Author: Kyle Martinez
In any Security Operations Center (SOC), a critical question must be addressed when deploying SOAR: How do we know if the critical pieces of SecOps are working?
This is an important question that needs to be addressed when deploying SecOps. Without visibility into the performance and health of your automation workflows, your organization risks delayed response times and failed mitigations. In this guide, we’ll explore the necessary steps to monitor for performance issues and errors across the key components of the platform, including:
- View playbook performance
- Python/playbook errors
- Remote agent errors
- ETL processes
Monitoring Playbook Performance with Dashboards
To gain high-level, aggregate insights into your automation, we’ll start by taking a look at Playbook metrics in Dashboards. Before we review the dashboard, lets first quickly cover how to access Dashboards and the required permissions
Accessing SOAR Dashboards
- Log in to your Google SecOps portal.
- Open the Navigation Menu: Hover over the sliding left navigation bar to expand the menu.
- Navigate to Dashboards: Select Dashboards & Reports > Dashboards.
- Select a curated or customer dashboard.
Required Permissions
Access to these dashboards is governed by Identity and Access Management (IAM). To view SOAR data sources, you must be a global user. Key permissions include:
- chronicle.nativeDashboards.list
- chronicle.nativeDashboards.get
- chronicle.nativeDashboards.create
- chronicle.nativeDashboards.duplicate
- chronicle.nativeDashboards.update
- chronicle.nativeDashboards.delete
Playbook Dashboard (SOAR)
SecOps offers a curated dashboard named “Playbook Dashboard (SOAR)”. This dashboard is a vital tool, presenting a lot of useful information around Playbooks related to their performance, distribution, and errors.
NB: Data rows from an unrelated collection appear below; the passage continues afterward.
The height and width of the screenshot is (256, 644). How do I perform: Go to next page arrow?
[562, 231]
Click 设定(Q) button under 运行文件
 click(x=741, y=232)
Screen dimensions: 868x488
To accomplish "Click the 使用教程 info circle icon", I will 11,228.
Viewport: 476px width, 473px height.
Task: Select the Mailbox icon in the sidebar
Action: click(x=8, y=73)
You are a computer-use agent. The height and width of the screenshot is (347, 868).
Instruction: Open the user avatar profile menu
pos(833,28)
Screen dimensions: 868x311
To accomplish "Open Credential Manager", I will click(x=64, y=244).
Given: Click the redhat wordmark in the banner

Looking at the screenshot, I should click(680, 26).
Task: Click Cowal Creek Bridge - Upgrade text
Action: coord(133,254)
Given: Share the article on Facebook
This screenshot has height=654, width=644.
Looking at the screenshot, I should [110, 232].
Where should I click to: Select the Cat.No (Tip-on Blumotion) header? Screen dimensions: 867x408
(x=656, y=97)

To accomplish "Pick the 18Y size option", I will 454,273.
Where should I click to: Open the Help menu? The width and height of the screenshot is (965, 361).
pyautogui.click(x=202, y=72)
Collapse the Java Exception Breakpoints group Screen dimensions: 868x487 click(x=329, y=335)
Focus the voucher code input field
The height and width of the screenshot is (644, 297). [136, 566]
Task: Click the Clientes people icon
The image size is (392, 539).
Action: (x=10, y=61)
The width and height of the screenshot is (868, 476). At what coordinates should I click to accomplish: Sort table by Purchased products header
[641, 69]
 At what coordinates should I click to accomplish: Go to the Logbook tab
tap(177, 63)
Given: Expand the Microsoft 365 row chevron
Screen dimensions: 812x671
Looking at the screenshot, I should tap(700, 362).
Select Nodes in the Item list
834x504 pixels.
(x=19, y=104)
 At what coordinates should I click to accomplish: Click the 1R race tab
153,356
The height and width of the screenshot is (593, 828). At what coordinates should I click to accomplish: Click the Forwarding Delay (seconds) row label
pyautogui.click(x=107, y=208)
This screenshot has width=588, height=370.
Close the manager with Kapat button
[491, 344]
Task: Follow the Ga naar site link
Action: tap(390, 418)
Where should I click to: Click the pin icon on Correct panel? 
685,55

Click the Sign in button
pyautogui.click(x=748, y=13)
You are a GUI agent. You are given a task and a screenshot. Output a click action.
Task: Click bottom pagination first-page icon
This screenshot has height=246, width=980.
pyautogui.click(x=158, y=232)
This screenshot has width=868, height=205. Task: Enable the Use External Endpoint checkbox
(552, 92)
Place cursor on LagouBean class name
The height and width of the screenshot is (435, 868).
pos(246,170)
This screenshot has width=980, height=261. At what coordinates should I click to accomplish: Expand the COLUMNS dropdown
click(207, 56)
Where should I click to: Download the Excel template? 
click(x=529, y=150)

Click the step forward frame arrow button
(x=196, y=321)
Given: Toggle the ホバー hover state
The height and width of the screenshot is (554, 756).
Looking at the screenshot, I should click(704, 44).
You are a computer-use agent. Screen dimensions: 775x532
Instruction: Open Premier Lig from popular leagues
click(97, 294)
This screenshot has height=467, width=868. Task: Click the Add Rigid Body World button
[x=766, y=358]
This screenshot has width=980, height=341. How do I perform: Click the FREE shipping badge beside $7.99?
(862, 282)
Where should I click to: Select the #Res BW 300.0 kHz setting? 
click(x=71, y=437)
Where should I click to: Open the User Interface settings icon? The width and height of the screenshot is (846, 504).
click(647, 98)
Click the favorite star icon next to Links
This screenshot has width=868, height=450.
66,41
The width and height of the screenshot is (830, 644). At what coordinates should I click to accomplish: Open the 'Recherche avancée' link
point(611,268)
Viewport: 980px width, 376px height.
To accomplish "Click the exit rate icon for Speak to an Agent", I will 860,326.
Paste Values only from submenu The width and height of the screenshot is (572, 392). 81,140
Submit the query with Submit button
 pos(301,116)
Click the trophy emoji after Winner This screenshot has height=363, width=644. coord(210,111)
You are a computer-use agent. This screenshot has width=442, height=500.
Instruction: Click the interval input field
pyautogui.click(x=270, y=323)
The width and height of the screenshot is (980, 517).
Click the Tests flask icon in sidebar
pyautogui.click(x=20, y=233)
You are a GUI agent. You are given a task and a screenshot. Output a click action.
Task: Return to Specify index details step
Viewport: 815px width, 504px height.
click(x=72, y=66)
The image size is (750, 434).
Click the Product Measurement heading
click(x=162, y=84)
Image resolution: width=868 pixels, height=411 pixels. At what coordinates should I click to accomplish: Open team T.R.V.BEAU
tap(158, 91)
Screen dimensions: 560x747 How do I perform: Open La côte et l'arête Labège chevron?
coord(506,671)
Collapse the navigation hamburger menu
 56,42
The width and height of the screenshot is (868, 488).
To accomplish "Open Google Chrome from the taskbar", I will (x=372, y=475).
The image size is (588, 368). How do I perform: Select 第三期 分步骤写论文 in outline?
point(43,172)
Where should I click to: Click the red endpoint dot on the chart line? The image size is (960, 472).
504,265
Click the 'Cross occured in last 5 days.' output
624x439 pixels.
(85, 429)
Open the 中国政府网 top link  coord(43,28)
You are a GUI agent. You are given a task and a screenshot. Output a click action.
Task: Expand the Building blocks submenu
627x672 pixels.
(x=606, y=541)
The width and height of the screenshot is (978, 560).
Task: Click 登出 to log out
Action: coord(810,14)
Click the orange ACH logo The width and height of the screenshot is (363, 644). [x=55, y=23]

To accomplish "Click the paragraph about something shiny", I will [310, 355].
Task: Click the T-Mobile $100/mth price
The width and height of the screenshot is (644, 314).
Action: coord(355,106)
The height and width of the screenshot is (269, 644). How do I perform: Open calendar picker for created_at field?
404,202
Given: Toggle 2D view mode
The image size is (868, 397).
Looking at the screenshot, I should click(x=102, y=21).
Key Performance Indicators (KPIs)
The following charts available on the Playbook Dashboard will help us rapidly identify potential issues and bottlenecks with our playbooks:
- Average Runtime in Minutes: Monitors efficiency and provides the average runtime of all playbooks
- % Error Runs: Provides the overall percentage of playbook runs that resulted in an error.
- % Errored Playbook Runs Per Playbook: Identifies specific playbooks that are failing most often.
- Average Runtime per Playbook: Provides the average runtime for each playbook.
- Playbook Queue: Lists the numbers of playbooks that are queued..
- % Faulted Actions: Displays a list of actions that have failed within a playbook.
In addition to using curated dashboards, you can create custom visualizations using the Playbook data set. This data set provides deep visibility into the execution lifecycle of your automation, allowing you to track exactly how playbooks are performing over a 365-day retention period.
Deep Dive into SOAR Logging with Logs Explorer
When an issue is identified in the dashboard, the next step is to investigate the raw logs for granular debugging. SOAR logs capture ETL processes, playbook executions, and python functions. These logs are extremely helpful in proactively monitoring the operational health of your SOAR and provide the insight necessary to debug playbook and integration failures.
The primary tool for viewing and analyzing these logs is the Google Cloud Logs Explorer.
Accessing Google Cloud Operations Tools
Both tools are located in the Google Cloud Console:
- Logs Explorer: In the navigation panel, go to Logging > Logs Explorer.
- Cloud Monitoring: In the navigation panel, go to Monitoring > Alerting (for alerts) or Dashboards.
Required IAM Roles
Access to these logs and metrics is governed by Google Cloud IAM. Ensure you or your service account has the following roles assigned at the project level:
- Logs Explorer
- roles/logging.viewer
- roles/logging.privateLogViewer
- roles/logging.admin
- Cloud Monitoring
- roles/monitoring.viewer
- roles/monitoring.alertPolicyEditor
Setting Up SOAR Log Collection
This process will differ depending on if you have Google SecOps or standalone Google SecOps SOAR platform. You can find the appropriate documentation to walk through the initial setup:
- Google SecOps: https://docs.cloud.google.com/chronicle/docs/secops/collect-secops-soar-logs
- Standalone Google SecOps SOAR: https://docs.cloud.google.com/chronicle/docs/soar/investigate/collecting-soar-logs
SOAR Log Organization
To start, let’s see how SOAR logs are organized and filtered in Logs Explorer.
To see all logs originating from SOAR, you can use the following fundamental query, which targets the primary namespace label:
resource.labels.namespace_name="chronicle-soar"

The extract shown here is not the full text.